> **Trecho do texto**:
EXCELENTÍSSIMO SENHOR DESEMBARGADOR PRESIDENTE DO E. TRIBUNAL DE JUSTIÇA DO ESTADO DE SÃO PAULO

Protocolado nº 32.399/12

Assunto: Inconstitucionalidade parcial da Lei nº 2.823, de 21 de outubro de 2011, e integral da Lei nº 2.839, de 13 de dezembro de 2011, do Município de Guararema

 

Ementa: Lei nº 2.823, de 21 de outubro de 2011, que cria empregos de provimento em comissão e Lei nº 2.839, de 13 de dezembro de 2011, do Município de Guararema, que alterou as atribuições desses empregos, aos quais não correspondem funções de direção, chefia e assessoramento, mas funções próprias dos cargos de provimento efetivo.  Violação dos arts. 111, 115, incs. II e V, e 144 da Constituição do Estado de São Paulo. Pedido para que se declare a inconstitucionalidade material das expressões das leis que identificam tais empregos.

 

 

O Procurador-Geral de Justiça do Estado de São Paulo, no exercício da atribuição prevista no art. 116, inciso VI, da Lei Complementar Estadual nº 734, de 26 de novembro de 1993 (Lei Orgânica do Ministério Público de São Paulo), em conformidade com o disposto no art. 125, § 2º, e no art. 129, inciso IV, da Constituição Federal, e ainda nos arts. 74, inciso VI, e 90, inciso III da Constituição do Estado de São Paulo, com amparo nas informações colhidas no incluso protocolado, vem, respeitosamente, perante esse Egrégio Tribunal de Justiça, promover a presente AÇÃO DIRETA DE INCONSTITUCIONALIDADE parcial da Lei nº 2.823, de 21 de outubro de 2011, e integral da Lei nº 2.839, de 13 de dezembro de 2011, do Município de Guararema, pelos fundamentos a seguir expostos.

> **O que se pede**:
Pode repetir, sem alterar nada, tudo o que vai de "EXCELENTÍSSIMO SENHOR DESEMBARGADOR" até "identificam tais empregos." na petição? A listagem não precisa ser consultada.

> **Conteúdo da listagem**:

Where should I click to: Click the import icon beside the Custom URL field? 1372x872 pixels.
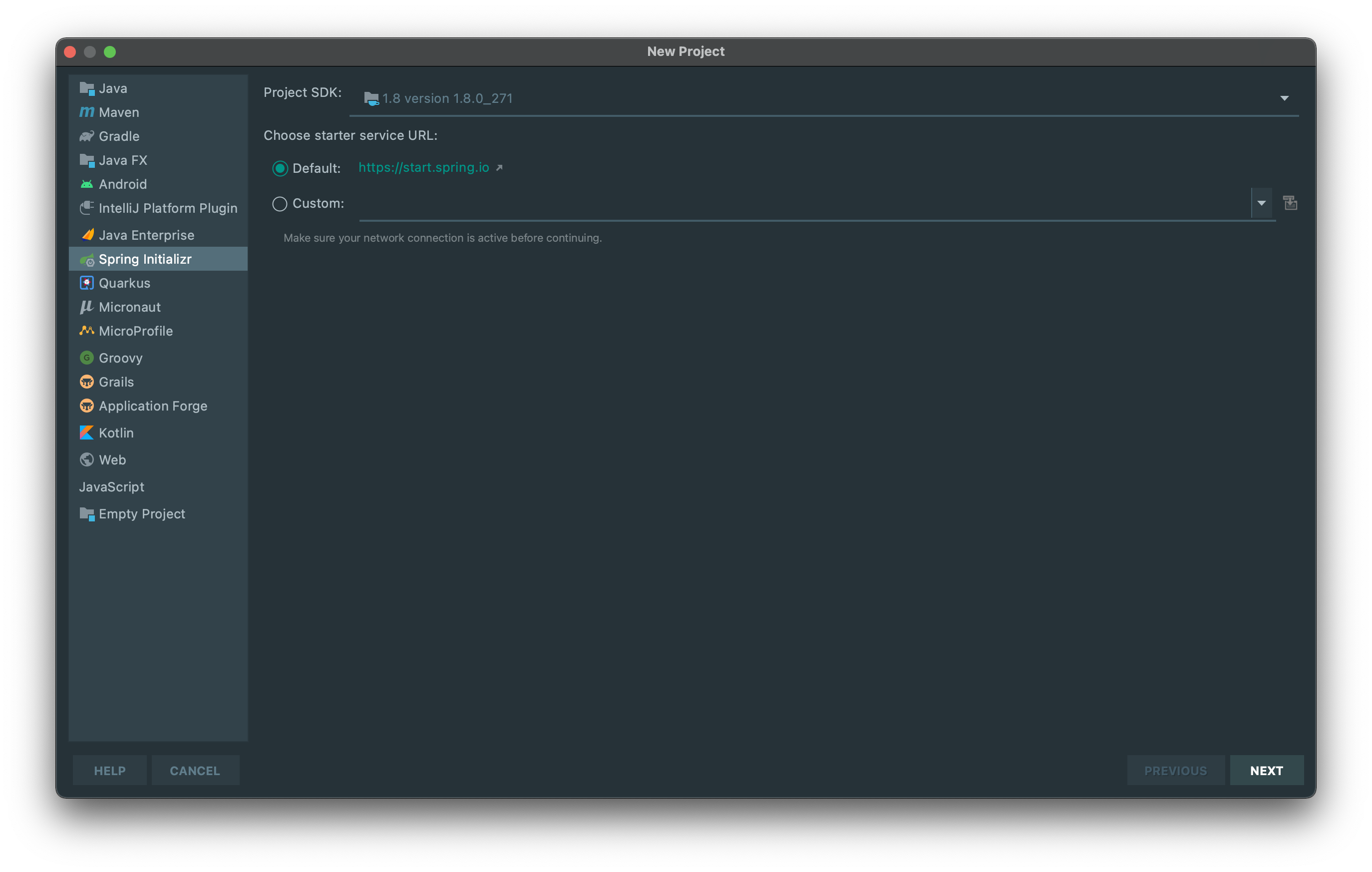click(1290, 203)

> **Resposta completa**:
EXCELENTÍSSIMO SENHOR DESEMBARGADOR PRESIDENTE DO E. TRIBUNAL DE JUSTIÇA DO ESTADO DE SÃO PAULO

Protocolado nº 32.399/12

Assunto: Inconstitucionalidade parcial da Lei nº 2.823, de 21 de outubro de 2011, e integral da Lei nº 2.839, de 13 de dezembro de 2011, do Município de Guararema

 

Ementa: Lei nº 2.823, de 21 de outubro de 2011, que cria empregos de provimento em comissão e Lei nº 2.839, de 13 de dezembro de 2011, do Município de Guararema, que alterou as atribuições desses empregos, aos quais não correspondem funções de direção, chefia e assessoramento, mas funções próprias dos cargos de provimento efetivo.  Violação dos arts. 111, 115, incs. II e V, e 144 da Constituição do Estado de São Paulo. Pedido para que se declare a inconstitucionalidade material das expressões das leis que identificam tais empregos.